Karp Peter D
Bioinformatics Research Group, SRI, International, 333 Ravenswood Ave, Menlo Park, CA 94025, USA. Tel:650-859-4358; Fax: 650-859-3735; E-mail:
Database (Oxford). 2016 Dec 26;2016. doi: 10.1093/database/baw150. Print 2016.
Can we use programs for automated or semi-automated information extraction from scientific texts as practical alternatives to professional curation? I show that error rates of current information extraction programs are too high to replace professional curation today. Furthermore, current IEP programs extract single narrow slivers of information, such as individual protein interactions; they cannot extract the large breadth of information extracted by professional curators for databases such as EcoCyc. They also cannot arbitrate among conflicting statements in the literature as curators can. Therefore, funding agencies should not hobble the curation efforts of existing databases on the assumption that a problem that has stymied Artificial Intelligence researchers for more than 60 years will be solved tomorrow. Semi-automated extraction techniques appear to have significantly more potential based on a review of recent tools that enhance curator productivity. But a full cost-benefit analysis for these tools is lacking. Without such analysis it is possible to expend significant effort developing information-extraction tools that automate small parts of the overall curation workflow without achieving a significant decrease in curation costs.Database URL.

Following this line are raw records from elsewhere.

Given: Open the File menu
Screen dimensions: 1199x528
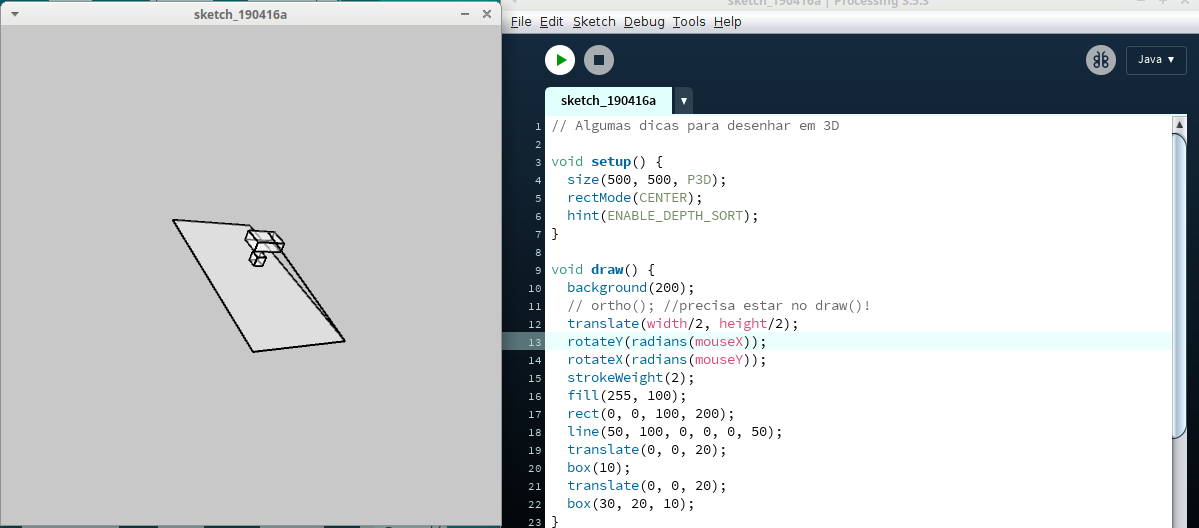Looking at the screenshot, I should 521,22.
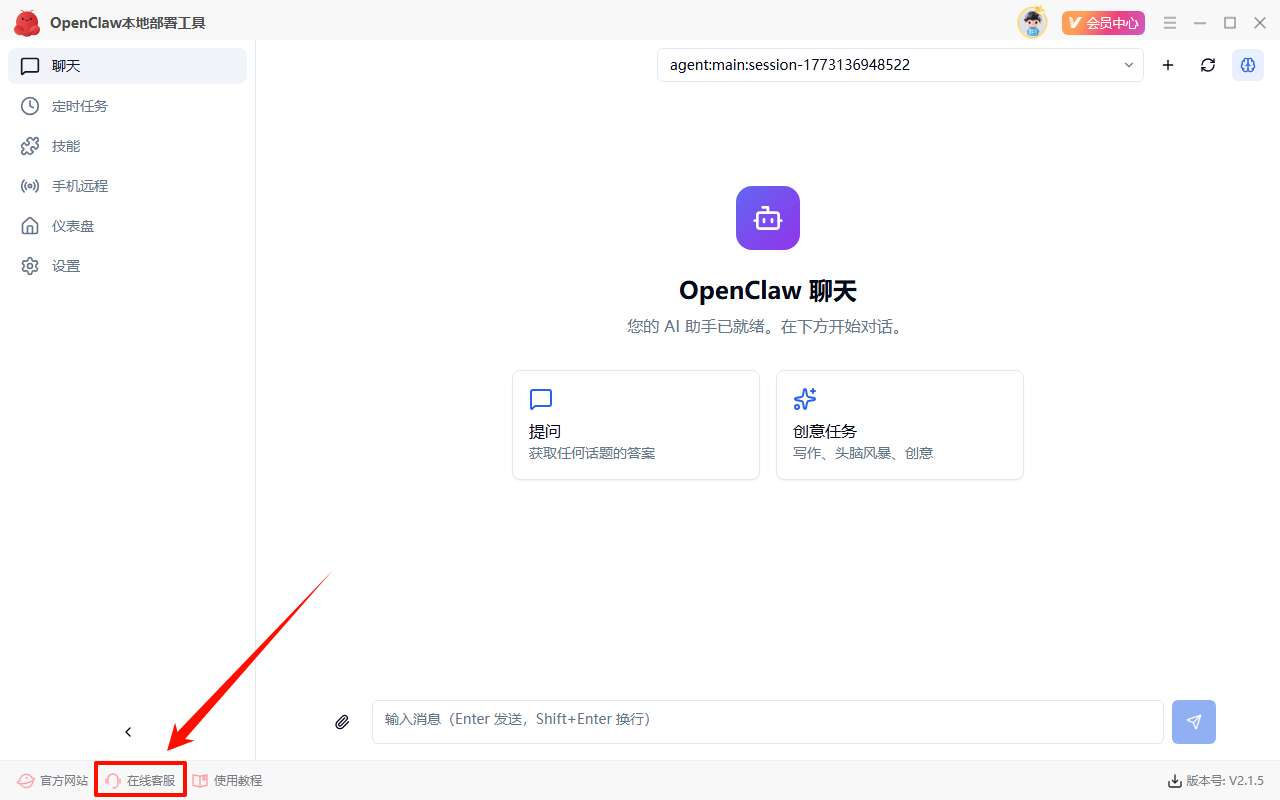This screenshot has width=1280, height=800.
Task: Open the agent session dropdown
Action: pyautogui.click(x=898, y=64)
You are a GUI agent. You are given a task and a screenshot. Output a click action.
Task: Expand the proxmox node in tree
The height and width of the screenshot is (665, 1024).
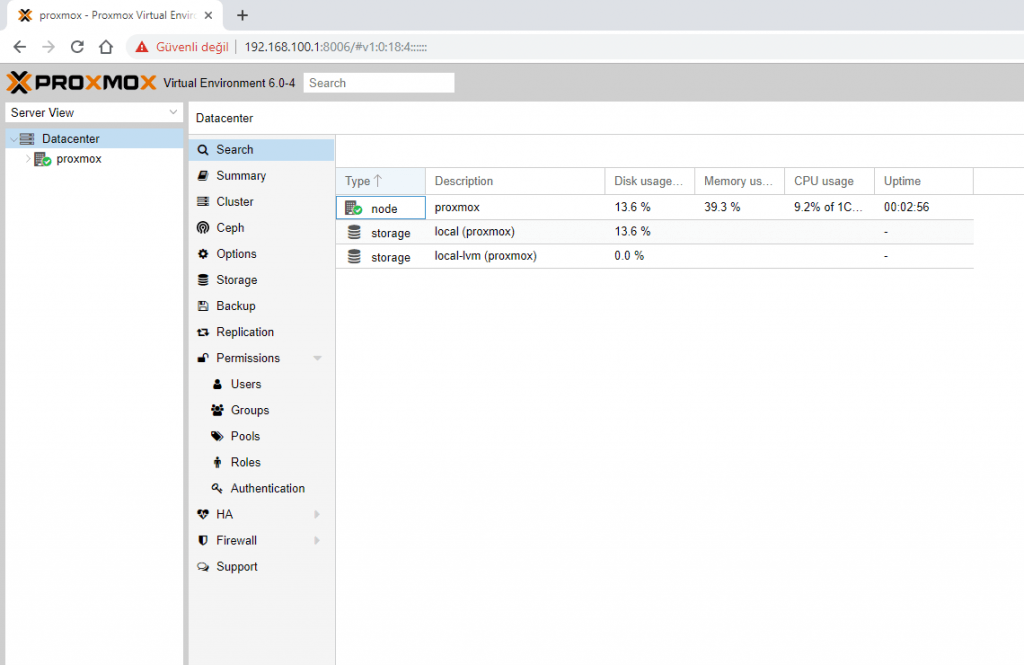click(27, 159)
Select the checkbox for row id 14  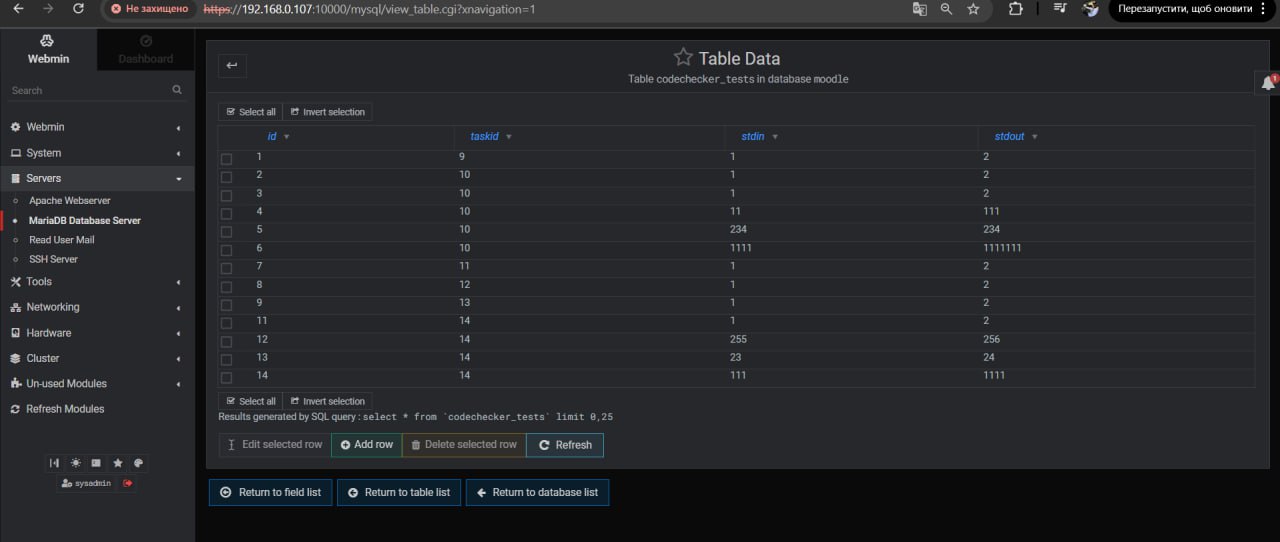tap(226, 377)
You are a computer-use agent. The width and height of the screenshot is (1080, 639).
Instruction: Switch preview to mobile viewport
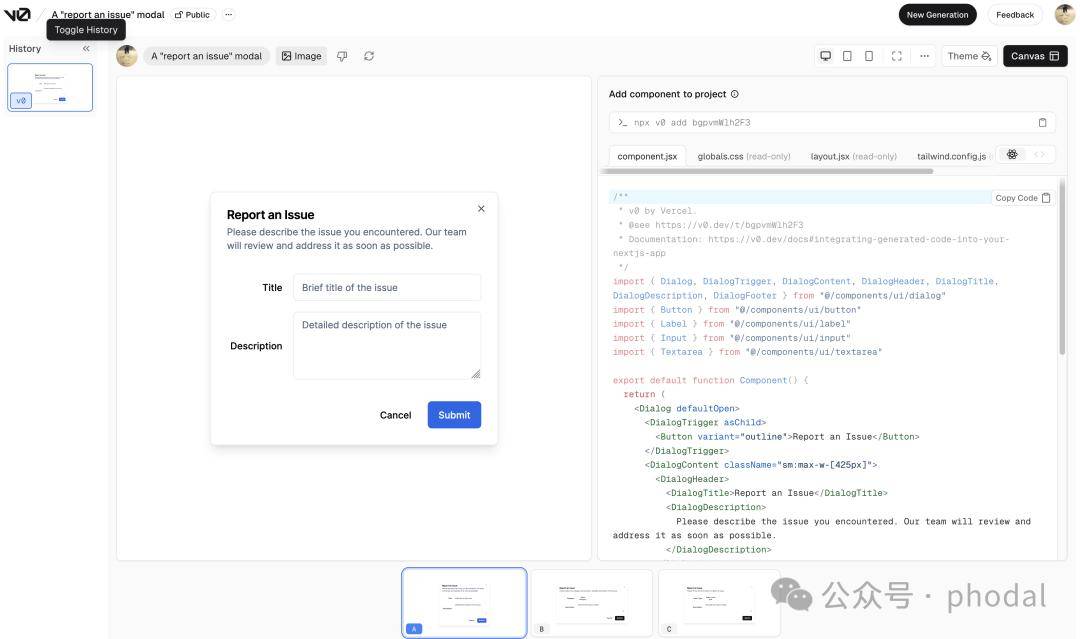pos(869,56)
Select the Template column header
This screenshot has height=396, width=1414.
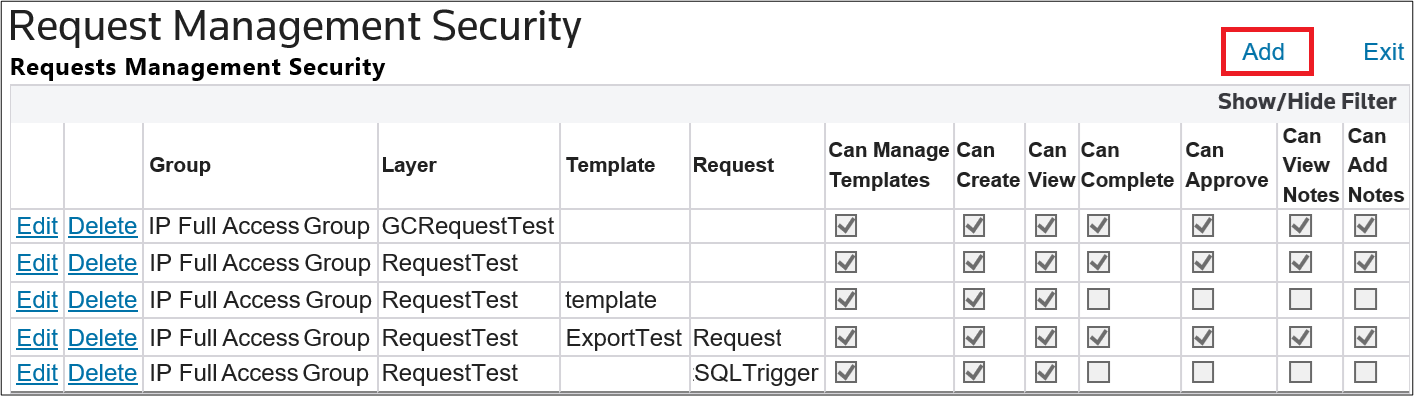coord(610,165)
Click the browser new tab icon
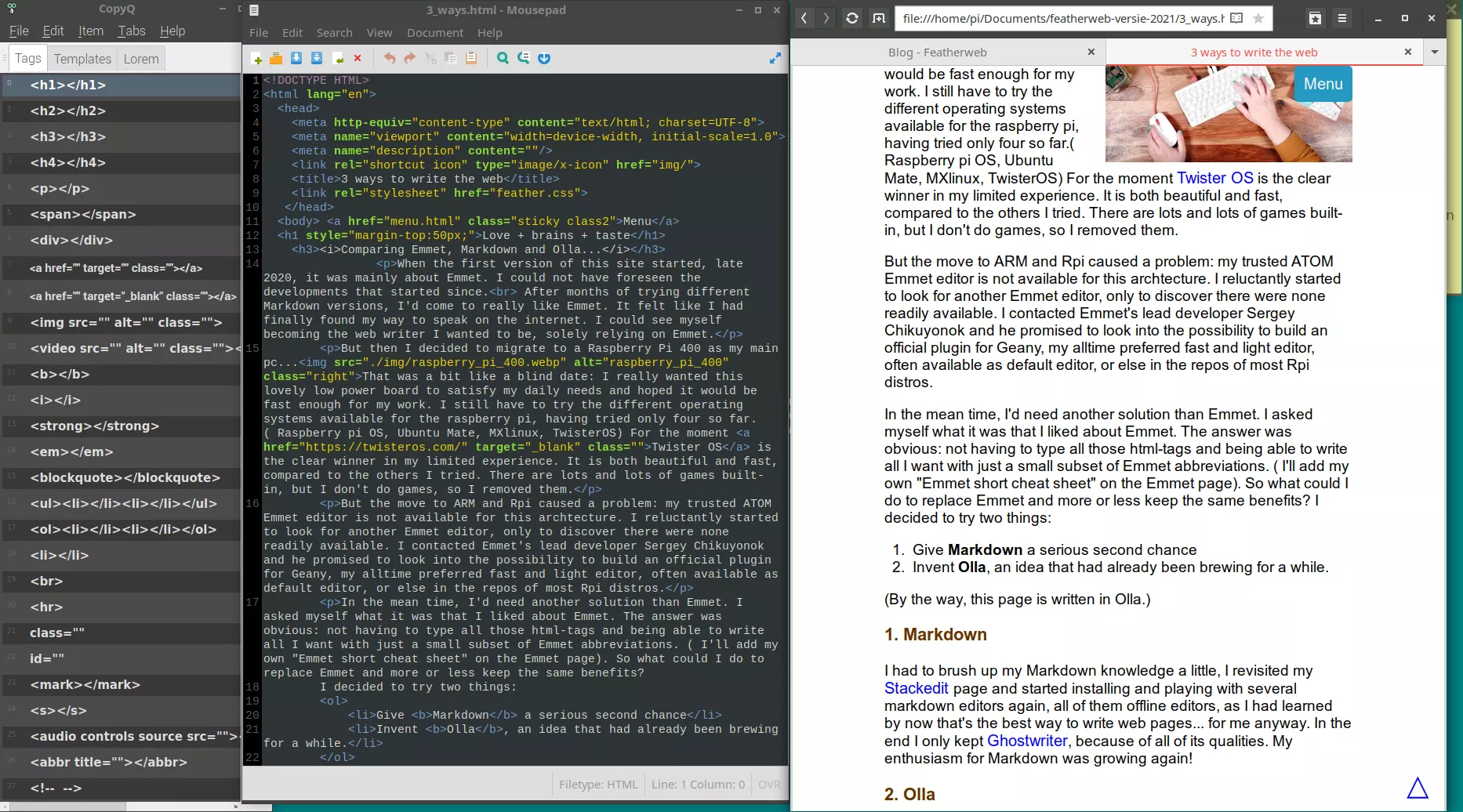This screenshot has height=812, width=1463. pos(879,18)
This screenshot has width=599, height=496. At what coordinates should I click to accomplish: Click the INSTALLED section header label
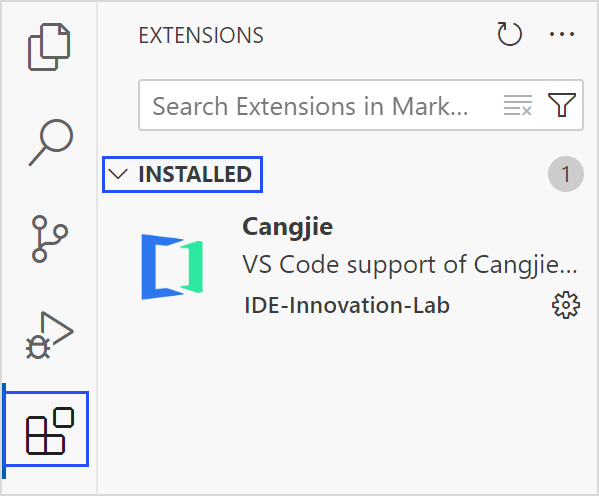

我们能否使用程序从科学文本中自动或半自动提取信息,作为专业编目的实用替代方法?我发现,当前信息提取程序的错误率过高,目前无法取代专业编目。此外,当前的信息提取程序只能提取单一狭窄的信息片段,例如单个蛋白质相互作用;它们无法提取专业编目人员为EcoCyc等数据库提取的广泛信息。它们也无法像编目人员那样对文献中相互矛盾的陈述进行仲裁。因此,资助机构不应基于认为一个困扰人工智能研究人员60多年的问题明天就能解决的假设,来阻碍现有数据库的编目工作。基于对近期提高编目人员生产力的工具的回顾,半自动提取技术似乎具有更大的潜力。但目前缺乏对这些工具的全面成本效益分析。没有这样的分析,就有可能花费大量精力开发信息提取工具,这些工具只能自动执行整体编目工作流程中的小部分任务,而无法显著降低编目成本。数据库网址。